Release from the depression and an opportunity to move on came in the late ‘70’s when I landed a computing management job a publishers in Amsterdam. Our second son had just been born – and we moved to the Netherlands. My yongest son eventually went to a Dutch “kleuterschool” (an infants school), the eldest to a secondary school mainly for the children of EU employees at a local EU scientific facility. He had a wonderful education there – being taught in three languages according to subject – in English, French and German, and of course he picked up playground Dutch. I was impressed by the Dutch and EU education systems, they were well organised and gave kids of all abilities a broad education, the course materials were very well thought out. And the schools were relaxed; there was certainly no corporal punishment. More interestingly education was not politicised as it was, and is, in Britain.
I eventually came back to an IT job in the UK at the end of the 80’s, after a divorce, the family having all left the Netherlands before me. The job did not last long – but I was lucky enough to get a fairly senior computing job in the pharmaceuticals industry just as the previous company went bust. In the mid ‘90’s SmithKline Beecham offered me a job to build an electronic data archive. I got enthralled by the difficult and extraordinarily interesting problem of preserving our digital information. I feel I have become a well respected and well known expert in this field, and was elected a Fellowship of the Royal Society of Arts for this work.

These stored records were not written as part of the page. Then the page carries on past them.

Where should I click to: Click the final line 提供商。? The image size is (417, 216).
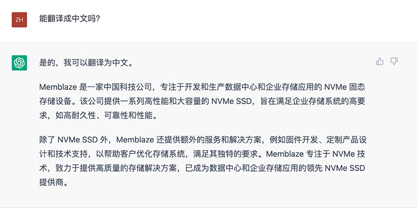pyautogui.click(x=54, y=183)
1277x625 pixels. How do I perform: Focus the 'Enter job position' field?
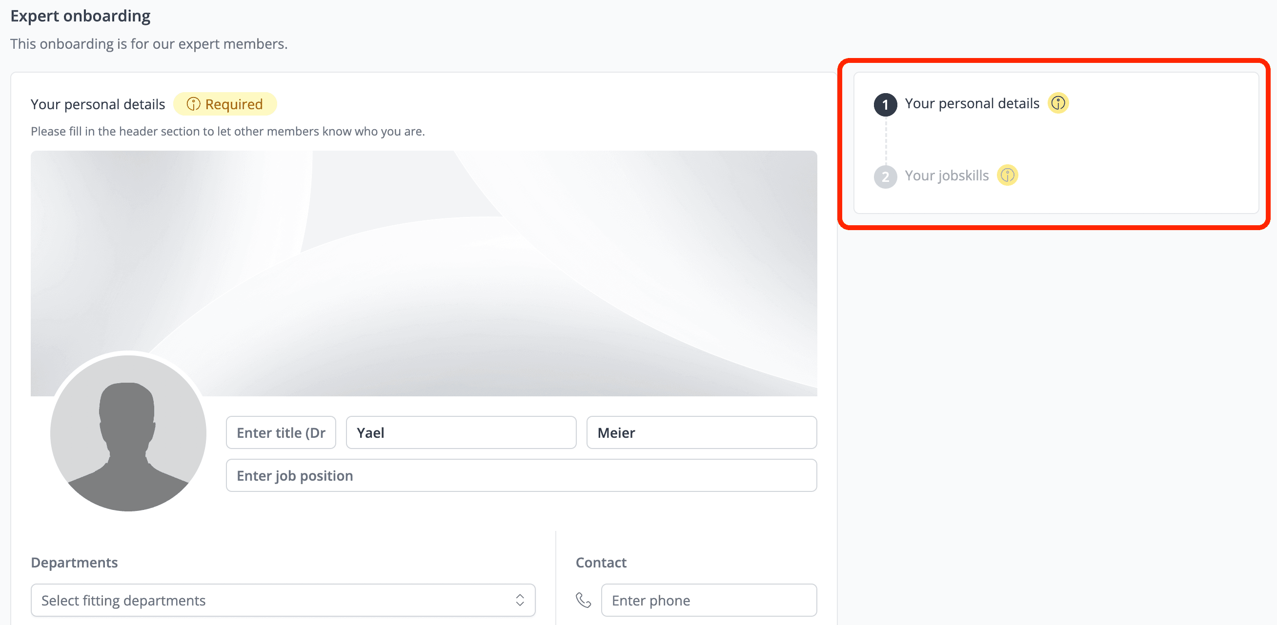[x=521, y=475]
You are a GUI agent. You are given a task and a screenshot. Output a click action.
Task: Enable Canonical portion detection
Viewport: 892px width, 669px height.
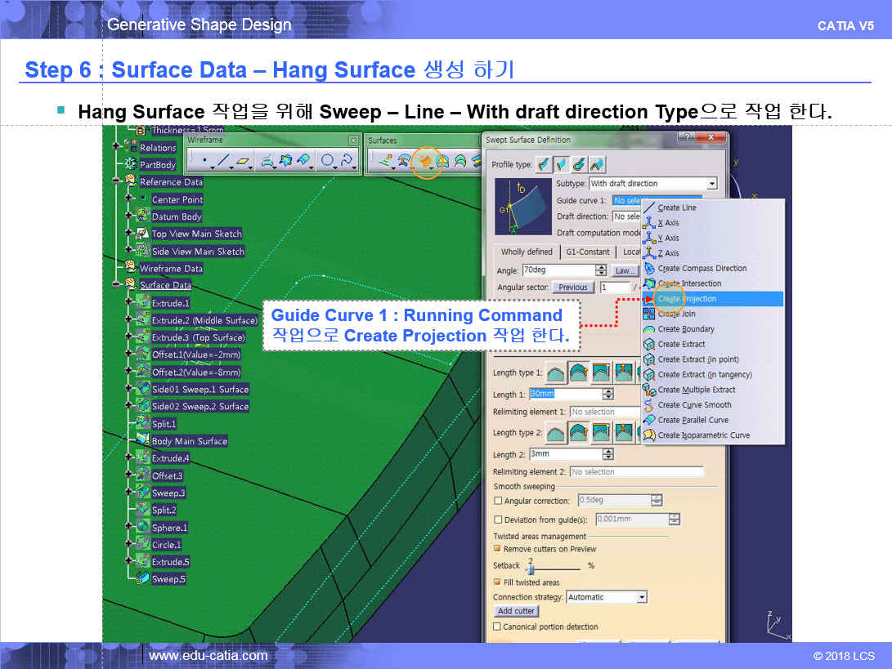(x=498, y=627)
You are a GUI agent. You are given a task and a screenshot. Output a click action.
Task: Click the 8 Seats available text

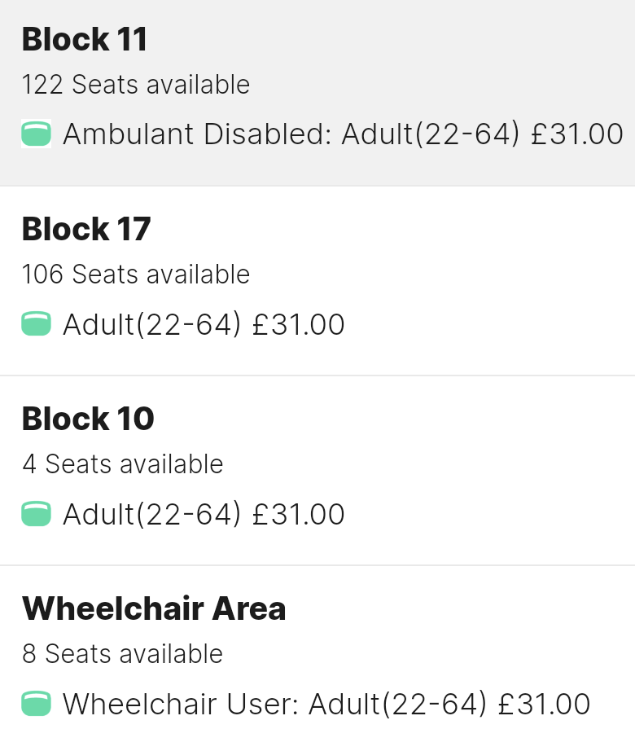[x=122, y=654]
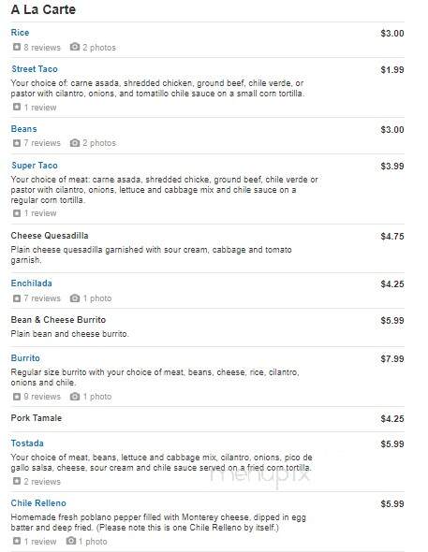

I left the pharmaceuticals industry some 10 years ago to set up my own small consultancy specialising in digital archiving and preservation, but now have become semi-retired and moved to Scotland to be near both my and my partner Alison’s families. There is much to do (apart from decorating): more music, bird watching, photography, family history, travel, gardening and I shall always be studying – maybe even a PhD at last. And Risinghill.
After ending teaching Risinghill moved to the back of my consciousness until perhaps sometime around 2005. My disgust at the war in Iraq had revitalised my radical leanings and I read Leila’s book. It gave me insights hitherto I had lacked, and facts I was previously unaware of, but I found the book unsatisfactory. I think I found it overstated, perhaps naïve in several ways, though it was probably necessary at the time. I have not reread it since. On Friends Reunited, I found out about the Action Group, and responded to that, searched out my cuttings and made scans of them for the group – but then became inactive. Our new company had just landed a big contract in Europe and this absorbed huge amounts of time and energy, for a year or two, to be followed by two more long contracts in the Middle East. Now, having eased back from work I got an unexpected email from John - so here I am again, keen to finish unfinished business.
Just one last thought: for me the major educational bugbear was the 11+, which categorised people too early, often unfairly, and was socially divisive. In addition there was no real flexibility to move between schools if the original assessment proved wrong. I am just one of very many who have not been served well by this system.